Dans les hôpitaux locaux de l'échantillon Presst, les aides-soignantes représentent 46,7 % des répondants contre 29,2 % dans l'ensemble des établissements. Leurs plaintes les plus fréquentes concernent le travail physique. Manutentionner des malades dépendants, faire des changes ou des toilettes à la chaîne, favorise un vécu douloureux avec peu d'espoir d'améliorations. « Le plus pénible, je pense que c'est le poids des résidents que nous devons porter, mais aussi la rapidité avec laquelle nous devons effectuer nos tâches par rapport au manque de personnel, souligne une aide-soignante. Le travail est plus ou moins bien fait. »

La crainte d'un retentissement grave sur la santé est souvent évoquée. Dans beaucoup de réponses, la fonction d'aide-soignante en hôpital local est décrite comme physiquement usante, pouvant déboucher sur un arrêt anticipé d'activité : « 54 ans, demain la retraite (j'espère) mais il y a dix ans je ne pensais pas arriver à la retraite : sciatiques et lombalgies depuis l'âge de 20 ans et 20 ans de long séjour », confie une aide-soignante.

Les contraintes physiques sont d'autant plus mal vécues que, globalement, les AS ont le sentiment de ne pas être véritablement reconnues comme soignantes, sauf quand le personnel plus qualifié manque.

référence

POUR EN SAVOIR PLUS

> Un personnel invisible : les aides-soignantes à l'hôpital, Anne-Marie Arborio, Paris, Anthropos, collection « Sociologiques », 2003.

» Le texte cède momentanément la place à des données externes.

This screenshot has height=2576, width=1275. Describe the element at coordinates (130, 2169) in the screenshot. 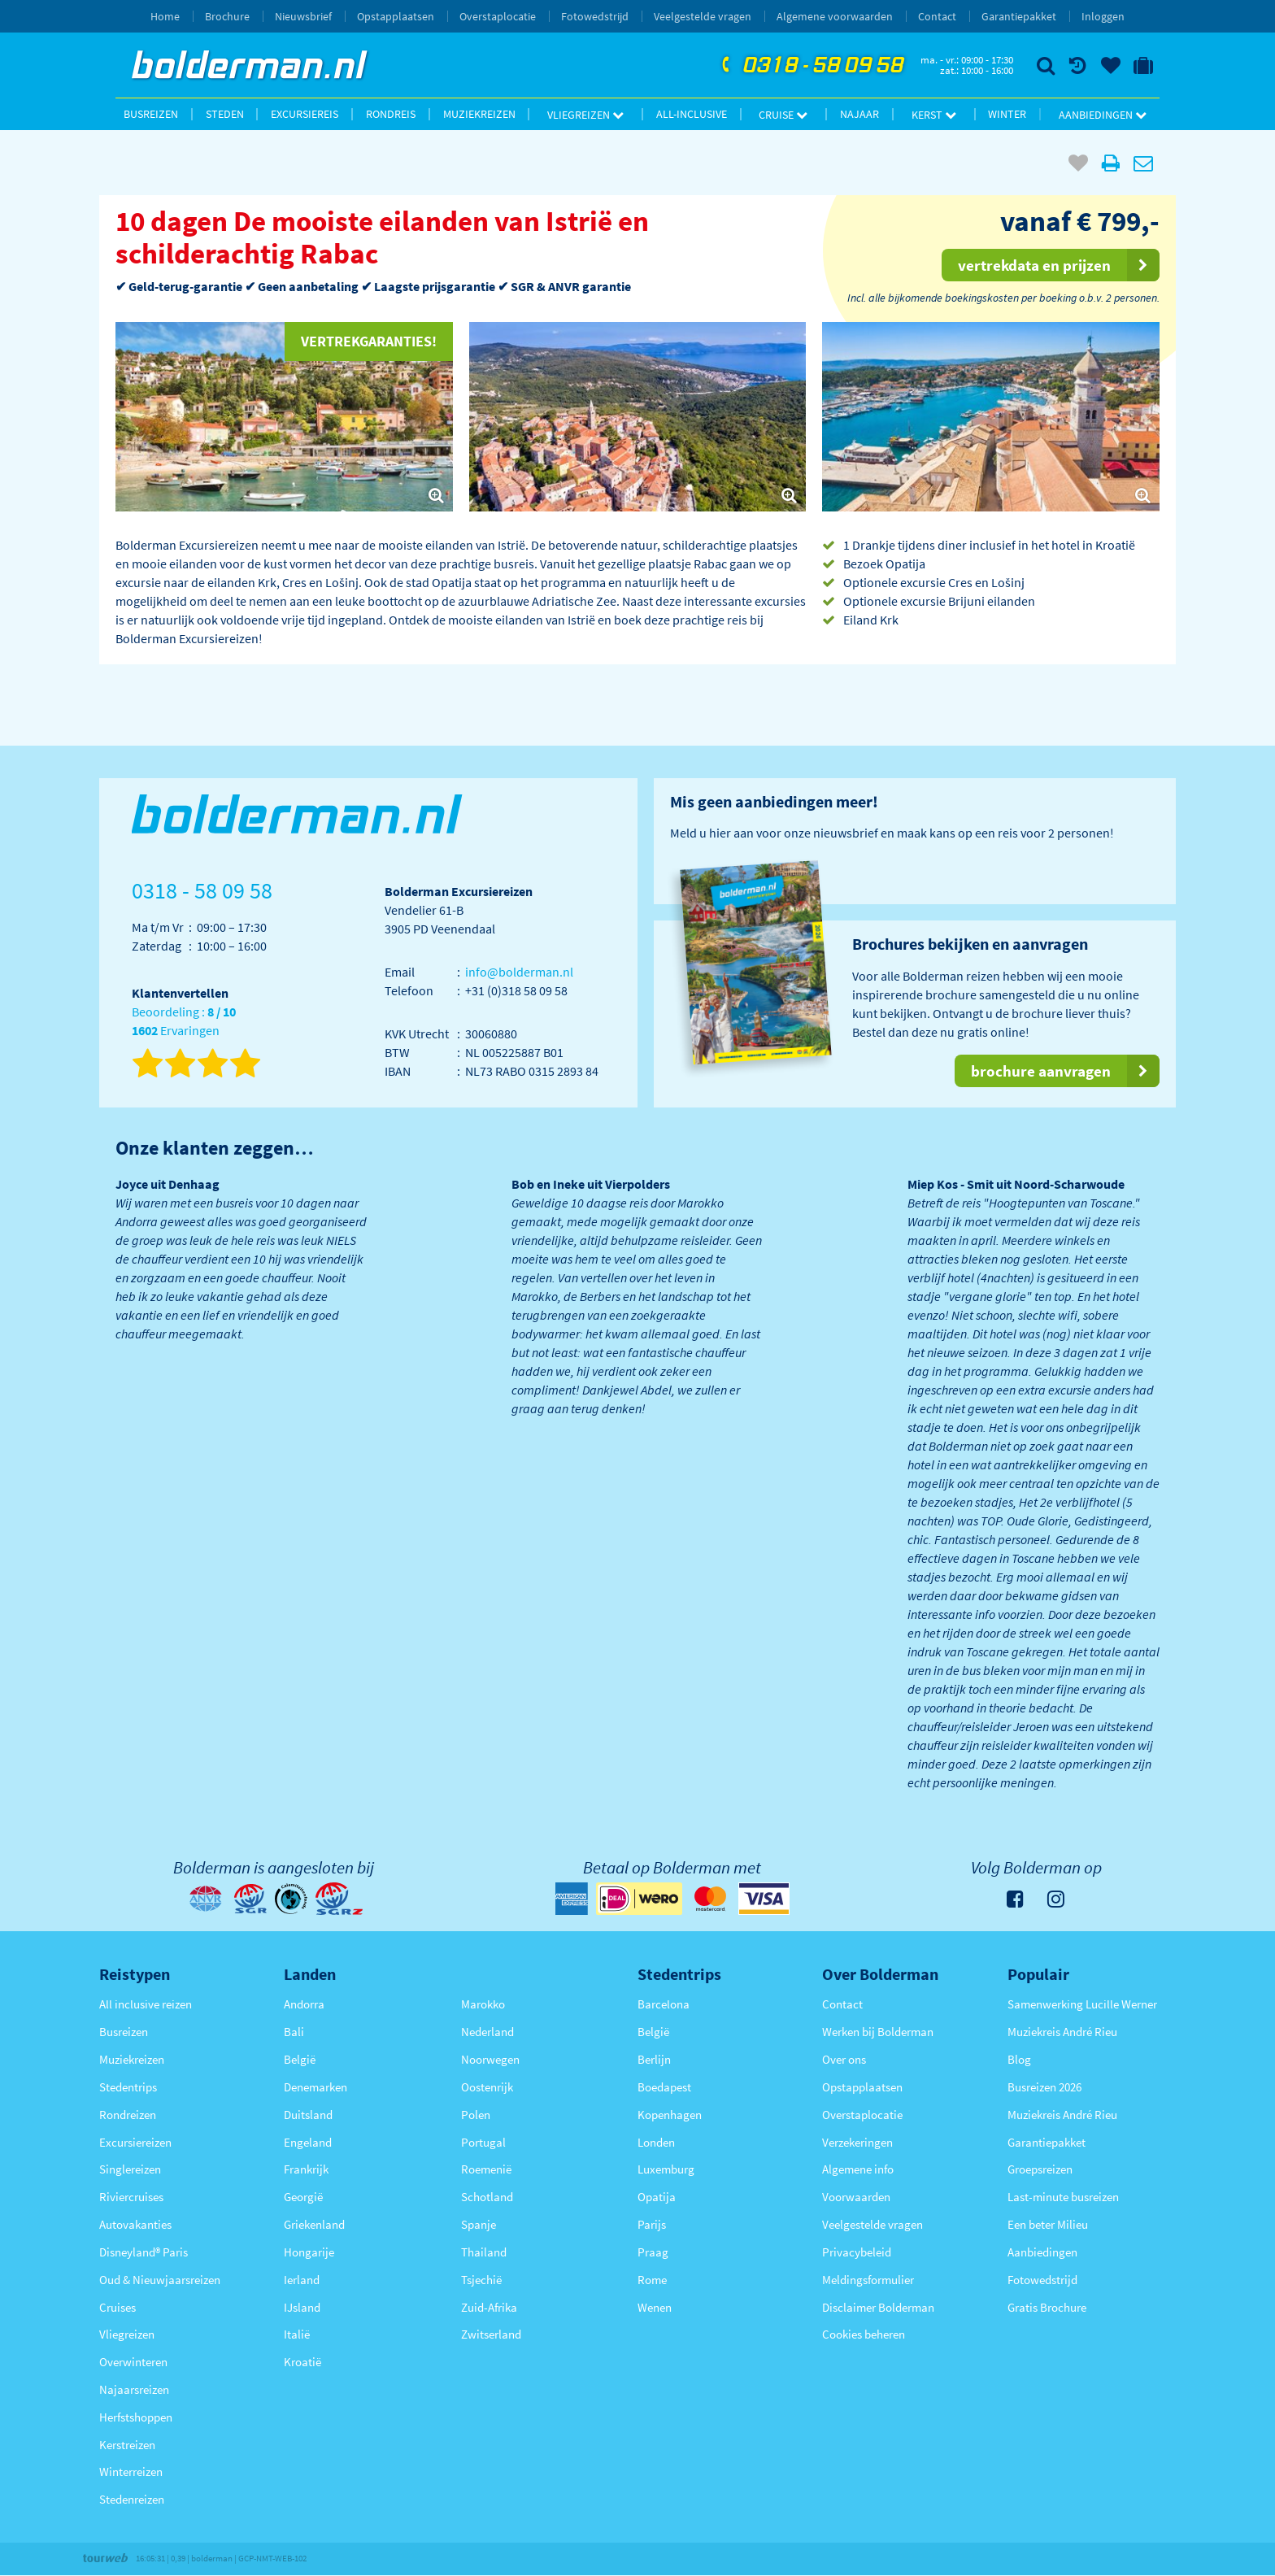

I see `Singlereizen` at that location.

> Bien mourir, sociologie des soins palliatifs, Michel Castra, PUF, collection « Le lien social », 2003.

> Stress et souffrance des soignants à l'hôpital, Madeleine Estryn-Béhar, Estem, 1997.

> Le temps de la fatigue, la gestion du mal-être au travail, Marc Loriol, Anthropos, collection « Sociologiques », 2000.

> Le Salarié de la précarité, Serge Paugam, PUF, collection « Le lien social », 2000.

> « Rationaliser le système de soin : efficience et équité », dans Quelle médecine voulons-nous ?, Gérard de Pouvourville (sous la direction de Martine Bungener), La Dispute, 2002.

> Une éthnologue à l'hôpital, l'ambiguïté du quotidien infirmier, Anne Vega, éditions des archives contemporaines, 2000.

Toujours plus !

Les soignants des hôpitaux locaux sont deux fois plus nombreux que la moyenne de l'échantillon à laver, habiller et nourrir les patients plus de dix fois par jour. Ils sont également 59,6 % à prendre en charge plus de 15 patients contre 46,1 % en moyenne.